Interspersed among the wall pieces are engaging low relief wall sculptures that reminded me at first of the children’s game of Fortune Teller (also called Snapdragon, Whirlybird, Chatterbox) that begins with a square of paper folded into compartments. Although the structure of the sculpture evokes this childhood game, the title makes clear that there is a more serious purpose here. “Reconstruction” Antique quilt, birch plywood, gold leaf, 38 x 72 x 19 inches is composed of triangular sections of an Old Glory pieced quilt that speaks to the failure of reconstruction to address the social, economic and political legacy of slavery that exists even now.

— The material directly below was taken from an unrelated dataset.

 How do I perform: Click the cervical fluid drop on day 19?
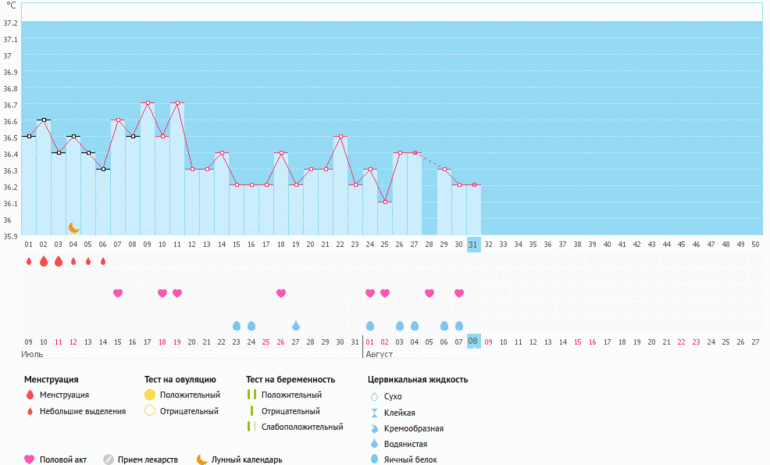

Several of my personal favorites feature architectural elements like cut out arched windows or portals and suggest houses of worship such as mosques or churches. “Ecclesiastes I (KJV)” 2020, Antique quilt, assorted textiles, wood, 77.50 x 70.50 inches, is on an intact elegant quilt with an eight pointed star filling each square. The limited palette of pale green, and reddish-orange against a white field is dramatic. That the original quilt is in such a pristine condition clearly speaks to its carefully preserved heirloom status. The cut out arched windows are a surprise and there are both painted and actual shadows enhancing the sense of an actual three-dimensional space one could enter. “Whence, wince,” 2020, Antique quilt, charcoal at 151 x 89 x 85 inches is one of the largest and most dramatic work, and is quite different than most of the other works as there are four cut out portals folded and peeled back like a band aid laying onto the floor. This exposes both the gallery white wall and the inside usually unseen interior onto which Biggers draws charcoal parallel lines. Laid on the floor these runners become like prayer rugs inviting the viewer to enter into this magical space or a way into an underground railroad. The wall becomes a player here as shadows wash over the void reminding us that the wall is an impenetrable barrier.
This show demands total concentration from the viewer as each dense piece has much information sewn into it or painted on top of it, or cut out of it and reassembled. While some works are kept simpler others are like a mélange of multivalent references and languages that challenge the viewer to decode and digest. These cerebral wall paintings and sculptures are poetic re-enactments of histories, memories or stories that have been erased, hidden, whitewashed or ignored. When Biggers interrupts, juxtaposes and paints over these priceless artifacts, he is engaging in a form of provocative destruction as well as paradoxically paying homage, leaving the viewer to sort out this complicated message of transformation and reincarnation.